New Framework for Autonomous Vehicle Liability Pricing Under ODD Shift

Doyeon Jang· June 17, 2026 View original

Summary

This paper proposes a hierarchical Bayesian credibility framework for pricing autonomous vehicle liability, addressing challenges like sparse experience and shifting operational design domains (ODDs). It pools data across cities, software versions, and territories using a learned ODD-similarity kernel, demonstrating improved performance over traditional methods.

The widespread deployment of Automated Driving Systems (ADS) presents a fundamental challenge for insurance ratemaking: how to accurately price liability given limited historical data, constantly evolving operational design domains (ODDs), and non-stationary risk profiles across different software releases. This research introduces a hierarchical Bayesian credibility framework designed to tackle these issues. The framework pools data from various sources, including different cities, software versions, and geographical territories, by employing a learned ODD-similarity kernel. This kernel helps to identify and leverage similarities between different operational contexts, effectively nesting the traditional Buhlmann-Straub method as a special case. The framework was tested using 648 verified Waymo crashes from the NHTSA database, matched against 116 million miles driven across four U.S. metropolitan areas. Results indicate that city-aggregate credibility weights are moderate, partial pooling significantly outperforms no pooling, and the learned kernel demonstrates a detectable advantage, particularly as the number of deployed cities increases.

Why it matters

For insurance professionals, actuaries, and autonomous vehicle developers, this research provides a crucial methodology for more accurately assessing and pricing the liability risks associated with autonomous vehicles. It offers a robust way to handle data scarcity and the dynamic nature of AV technology, which is essential for the sustainable growth of the autonomous vehicle industry.

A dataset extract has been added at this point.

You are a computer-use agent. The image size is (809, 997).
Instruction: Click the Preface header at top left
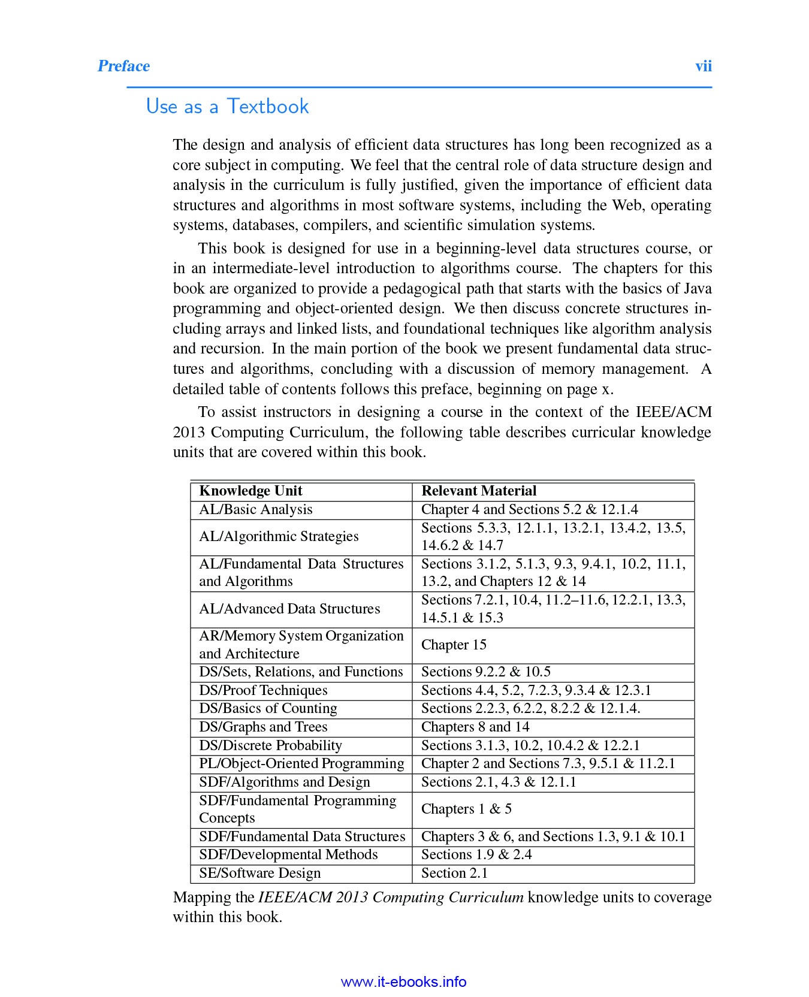click(123, 66)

How to implement this in your domain

  1. 1Adopt the proposed hierarchical Bayesian framework for actuarial modeling of autonomous vehicle insurance products.
  2. 2Develop ODD-similarity kernels to better categorize and pool risk data from diverse autonomous vehicle deployments.
  3. 3Collaborate with AV manufacturers to access and integrate detailed operational data for more precise risk assessment.
  4. 4Adjust insurance pricing strategies to account for the non-stationary risk profiles of evolving AV software and ODDs.

Who benefits

InsuranceAutomotiveAutonomous VehiclesRisk ManagementLegal

Key takeaways

  • A new Bayesian framework prices AV liability despite sparse data and ODD shifts.
  • It pools data across cities and software versions using an ODD-similarity kernel.
  • Partial pooling significantly outperforms traditional methods in risk assessment.
  • The framework is crucial for accurate ratemaking in the evolving AV industry.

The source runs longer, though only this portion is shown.